# Lab 2A - All About Distributions

## Lab 2A - All About Distributions

### In the beginning...

• Most of the labs thus far have covered how to visualize, summarize, and manipulate data.

– We used visualizations to explore how your class spends their time.

– We also learned how to clean data to prepare it for analyzing.

• Starting with this lab, we'll learn to use R to answer statistical questions that can be answered by calculating the mean, median and MAD.

### How to talk about data

• When we make plots of our data, we usually want to know:

• Where is the bulk of the data?

• Where is the data more sparse, or thin?

• What values are typical?

• How much does the data vary?

• To answer these questions, we want to look at the distribution of our data.

– We describe distributions by talking about where the center of the data are, how spread out the data are, and what sort of shape the data has.

### Let's begin!

– Name your data `colors` when you load it.

• Before analyzing a new data set, it's often helpful to get familiar with it. So:

Write down the `names` of the 4 variables that contain the point-totals, or scores, for each personality color.

Write down the `names` of the variables that tell us an observation's birth gender and whether they participated in playing sports.

How many variables are in the data set?

How many observations are in the data set?

### Estimating centers

• Create a `dotPlot` of the scores for your predominant color.

– Pro-tip: If the `dotPlot` comes out looking wonky, try changing the value of the character expansion argument, `cex`.

– The default value is `1`. Try a few values between `0` and `1` and a few more values larger than `1`.

• Based on your `dotPlot`:

Which values came up the most frequently? About how many people in your class had a score similar to yours?

What, would you say, was a typical score for a person in your class for your predominant color?
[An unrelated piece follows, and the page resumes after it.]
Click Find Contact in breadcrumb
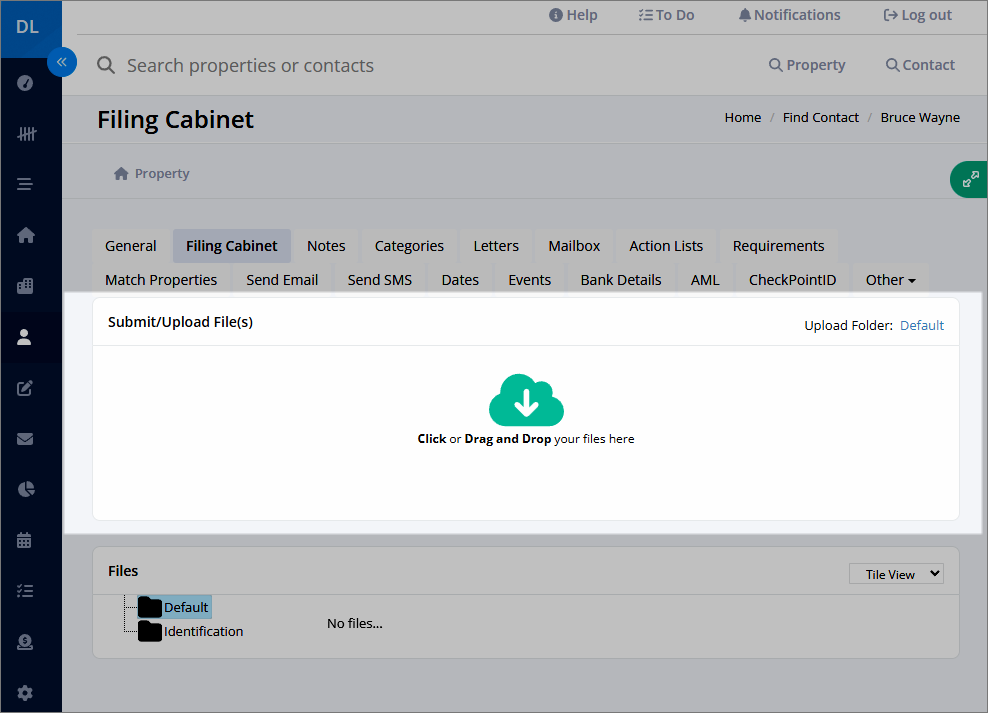 pos(820,118)
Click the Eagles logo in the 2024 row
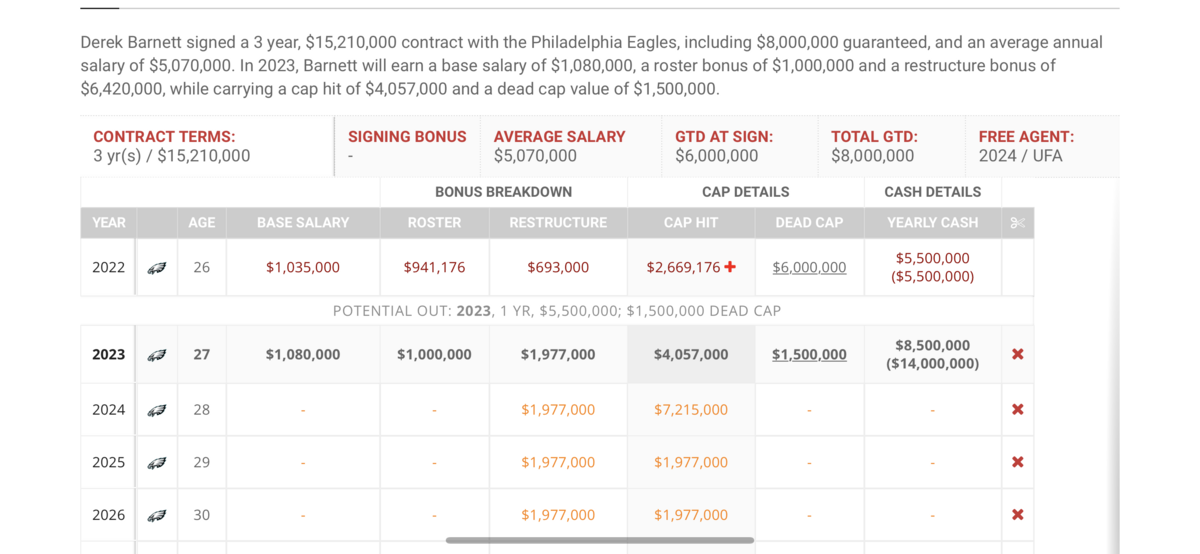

How does your own score for this color compare?

### Means and medians

• Means and medians are usually good ways to describe the typical value of our data.

• Fill in the blank to calculate the `mean` value of your predominant color score:

``````mean(~____, data = colors)
``````
• Use a similar line of code to calculate the `median` value of your predominant color.

Are the `mean` and `median` roughly the same? If not, use the `dotPlot` you made in the last slide to describe why.

### Comparing birth_genders

• Make a `dotPlot` of your predominant color again; but this time, facet the plot based on gender.

• Use a line of code, using similar syntax to how you facet plots, to calculate a value that describes the center of each birth gender.

Do males and females differ in their typical scores for your predominant color? Answer this statistical question using your `dotPlot`.

• `Assign` the mean values a name. Then place the name into the `diff()` function to calculate the difference. How much more/less did one birth gender score over the other for your predominant color?

• Now that we know how to describe our data's typical value we might also like to describe how closely the rest of the data are to this typical value.

– We often refer to this as the variability of the data.

– Variability is seen in a `histogram` or `dotPlot` as the horizontal spread.

• Look at the spread of the `dotPlot` you made for your predominant color then fill in the blank:

Data points in my plot will usually fall within      units of the center.

• Which birth gender, if either, seem to have values that are more spread out from the center?

### Mean Absolute Deviation

• The mean absolute deviation finds how far away, on average, the data are from the mean.

We often write mean absolute deviation as MAD.

• Calculate the MAD of your predominant color by filling in the blanks:

``````MAD(~_____, data = colors)
``````
• Based on the MAD, which birth gender has more variability for your predominant color's scores?

Does this match the answer you gave for the last question in the previous slide?